A chef and his new lady-love pursue his dream of his own restaurant and their very own “Michelin star” in “A Taste of Hunger,” a Pinteresque Danish melodrama as frosty as flash-frozen ginger.

It’s built around “Game of Thrones” hunk Nikolaj Coster-Waldau and Katrine Greis-Rosenthal (“The Command”), who have chemistry but little heat in carrying this tony, stylish story of life in a high end Copenhagen eatery.

What’s “Pinteresque” here is the way their story is told, out of order (like “Betrayal”), in a shuffled succession of brittle chapters that take their titles from elements of “taste” — “Sour,” “Sweet,” “Heat,” “Salt” and the like.

We see them crackling through a night at their poshly-appointed, over-staffed Malus Restaurant, with the short-tempered perfectionist Carsten humiliating a cook for not remembering that “the only way the chef knows good food from bad” (in Danish with English subtitles) is “TASTING.”

There’s a Michelin star at stake, as there was one suspicious “solo diner” in their seatings for the night, a dead giveaway a Michelin critic/judge has made a stop. “A Taste” takes us back to how the chef and his inspiration, co-owner and cheerleading “I want it all” wife Maggie first met — a “meet cute” at another meal the perfectionist tossed aside to start over on. We see their ensuing family lives, the monomaniacal neglect that endangers the marriage and the children it produces, and surf through their panic over that pivotal night, the measures Maggie is willing to take to earn a “do over” from the make-or-break Michelin man.

EXERCISES TO COMPLETE:
1. What is the restaurant in the review called?
2. According to the review, why do the owners believe a Michelin star is at stake on that night at their restaurant?

THE DATA:
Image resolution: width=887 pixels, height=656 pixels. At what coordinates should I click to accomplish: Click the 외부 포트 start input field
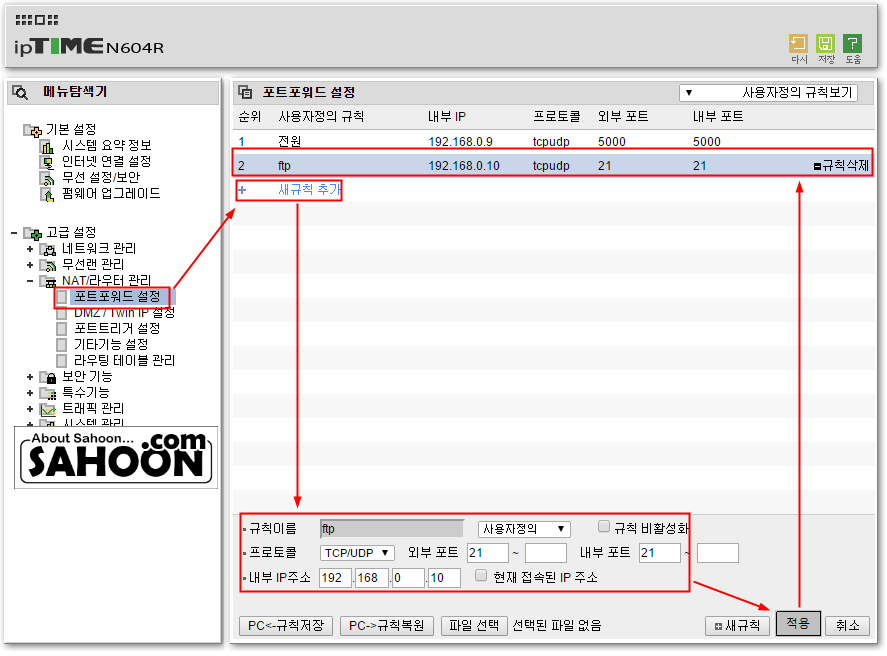488,553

OUTPUTS FOR THE TASKS:
1. Malus Restaurant.

2. One suspicious "solo diner" was among their seatings for the night. That is a dead giveaway that a Michelin critic or judge has made a stop.